* _Problem to solve_
Reproduce the entries below exactly, but only from the line containing "You are a computer-use" to the line containing "Given: Click the Bitcoin coin icon in glow", inclusive.

* _Material to process_
• • •
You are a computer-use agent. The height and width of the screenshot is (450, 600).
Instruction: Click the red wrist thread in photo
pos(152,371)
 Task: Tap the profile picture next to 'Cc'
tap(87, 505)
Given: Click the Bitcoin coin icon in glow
• • •
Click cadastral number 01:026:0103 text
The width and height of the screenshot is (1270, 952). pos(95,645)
• • •
* _Task response_
You are a computer-use agent. The height and width of the screenshot is (450, 600).
Instruction: Click the red wrist thread in photo
pos(152,371)
 Task: Tap the profile picture next to 'Cc'
tap(87, 505)
Given: Click the Bitcoin coin icon in glow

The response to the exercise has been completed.